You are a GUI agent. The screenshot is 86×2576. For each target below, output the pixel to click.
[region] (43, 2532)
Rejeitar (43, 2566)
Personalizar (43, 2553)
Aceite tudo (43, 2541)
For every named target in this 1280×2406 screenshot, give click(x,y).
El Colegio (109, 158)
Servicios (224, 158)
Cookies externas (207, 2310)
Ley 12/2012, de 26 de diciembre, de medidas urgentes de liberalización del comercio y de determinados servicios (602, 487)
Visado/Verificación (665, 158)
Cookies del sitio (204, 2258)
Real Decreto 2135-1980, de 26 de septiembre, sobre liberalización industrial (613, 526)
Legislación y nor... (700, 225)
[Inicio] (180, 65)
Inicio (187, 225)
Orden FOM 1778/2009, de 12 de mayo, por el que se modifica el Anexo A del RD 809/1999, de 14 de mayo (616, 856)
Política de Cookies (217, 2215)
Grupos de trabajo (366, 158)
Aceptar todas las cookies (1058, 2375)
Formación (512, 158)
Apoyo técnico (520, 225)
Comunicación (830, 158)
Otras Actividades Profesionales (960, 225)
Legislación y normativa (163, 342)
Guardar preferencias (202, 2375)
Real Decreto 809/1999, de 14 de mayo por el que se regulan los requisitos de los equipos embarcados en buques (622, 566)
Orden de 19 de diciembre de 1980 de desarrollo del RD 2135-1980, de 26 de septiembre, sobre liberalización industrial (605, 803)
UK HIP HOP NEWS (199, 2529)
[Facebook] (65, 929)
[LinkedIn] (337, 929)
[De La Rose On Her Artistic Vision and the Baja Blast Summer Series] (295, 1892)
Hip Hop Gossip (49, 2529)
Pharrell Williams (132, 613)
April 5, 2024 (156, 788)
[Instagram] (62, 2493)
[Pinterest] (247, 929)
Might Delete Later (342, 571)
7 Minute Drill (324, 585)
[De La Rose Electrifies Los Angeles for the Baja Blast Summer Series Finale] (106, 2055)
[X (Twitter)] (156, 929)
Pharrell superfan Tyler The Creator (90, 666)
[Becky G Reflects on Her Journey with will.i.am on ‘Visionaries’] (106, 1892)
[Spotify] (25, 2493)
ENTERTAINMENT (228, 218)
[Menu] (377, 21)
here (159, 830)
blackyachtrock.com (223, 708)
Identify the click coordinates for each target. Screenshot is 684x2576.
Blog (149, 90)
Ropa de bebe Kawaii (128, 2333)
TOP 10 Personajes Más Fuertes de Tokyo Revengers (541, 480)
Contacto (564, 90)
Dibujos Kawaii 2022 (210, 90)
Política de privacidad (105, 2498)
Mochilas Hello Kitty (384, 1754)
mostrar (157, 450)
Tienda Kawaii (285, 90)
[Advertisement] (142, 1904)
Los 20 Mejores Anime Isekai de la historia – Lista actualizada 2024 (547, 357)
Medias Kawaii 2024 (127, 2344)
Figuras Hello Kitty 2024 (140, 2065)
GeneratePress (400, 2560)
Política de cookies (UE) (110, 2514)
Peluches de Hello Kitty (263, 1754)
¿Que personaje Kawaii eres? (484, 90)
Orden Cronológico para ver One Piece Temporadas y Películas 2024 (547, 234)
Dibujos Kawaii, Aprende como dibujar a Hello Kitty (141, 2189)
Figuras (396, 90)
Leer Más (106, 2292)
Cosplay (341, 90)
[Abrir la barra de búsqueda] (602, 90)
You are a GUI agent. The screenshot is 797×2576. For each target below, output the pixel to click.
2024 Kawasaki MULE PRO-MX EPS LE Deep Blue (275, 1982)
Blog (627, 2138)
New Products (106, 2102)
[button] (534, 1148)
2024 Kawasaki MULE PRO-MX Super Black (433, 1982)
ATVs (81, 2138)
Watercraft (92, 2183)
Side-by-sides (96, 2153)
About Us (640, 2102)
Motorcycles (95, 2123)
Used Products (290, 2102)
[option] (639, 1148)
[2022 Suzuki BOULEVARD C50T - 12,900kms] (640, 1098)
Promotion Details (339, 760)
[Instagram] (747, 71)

+ + + + +

• **TASK STATEMENT**
Would you copy, word for word, only the lines from the start of the listing to the one that contains "[Spotify] (25, 2493)", both included?

• **RESPONSE TO THIS EXERCISE**
You are a GUI agent. The screenshot is 86×2576. For each target below, output the pixel to click.
[region] (43, 2532)
Rejeitar (43, 2566)
Personalizar (43, 2553)
Aceite tudo (43, 2541)
For every named target in this 1280×2406 screenshot, give click(x,y).
El Colegio (109, 158)
Servicios (224, 158)
Cookies externas (207, 2310)
Ley 12/2012, de 26 de diciembre, de medidas urgentes de liberalización del comercio y de determinados servicios (602, 487)
Visado/Verificación (665, 158)
Cookies del sitio (204, 2258)
Real Decreto 2135-1980, de 26 de septiembre, sobre liberalización industrial (613, 526)
Legislación y nor... (700, 225)
[Inicio] (180, 65)
Inicio (187, 225)
Orden FOM 1778/2009, de 12 de mayo, por el que se modifica el Anexo A del RD 809/1999, de 14 de mayo (616, 856)
Política de Cookies (217, 2215)
Grupos de trabajo (366, 158)
Aceptar todas las cookies (1058, 2375)
Formación (512, 158)
Apoyo técnico (520, 225)
Comunicación (830, 158)
Otras Actividades Profesionales (960, 225)
Legislación y normativa (163, 342)
Guardar preferencias (202, 2375)
Real Decreto 809/1999, de 14 de mayo por el que se regulan los requisitos de los equipos embarcados en buques (622, 566)
Orden de 19 de diciembre de 1980 de desarrollo del RD 2135-1980, de 26 de septiembre, sobre liberalización industrial (605, 803)
UK HIP HOP NEWS (199, 2529)
[Facebook] (65, 929)
[LinkedIn] (337, 929)
[De La Rose On Her Artistic Vision and the Baja Blast Summer Series] (295, 1892)
Hip Hop Gossip (49, 2529)
Pharrell Williams (132, 613)
April 5, 2024 (156, 788)
[Instagram] (62, 2493)
[Pinterest] (247, 929)
Might Delete Later (342, 571)
7 Minute Drill (324, 585)
[De La Rose Electrifies Los Angeles for the Baja Blast Summer Series Finale] (106, 2055)
[X (Twitter)] (156, 929)
Pharrell superfan Tyler The Creator (90, 666)
[Becky G Reflects on Her Journey with will.i.am on ‘Visionaries’] (106, 1892)
[Spotify] (25, 2493)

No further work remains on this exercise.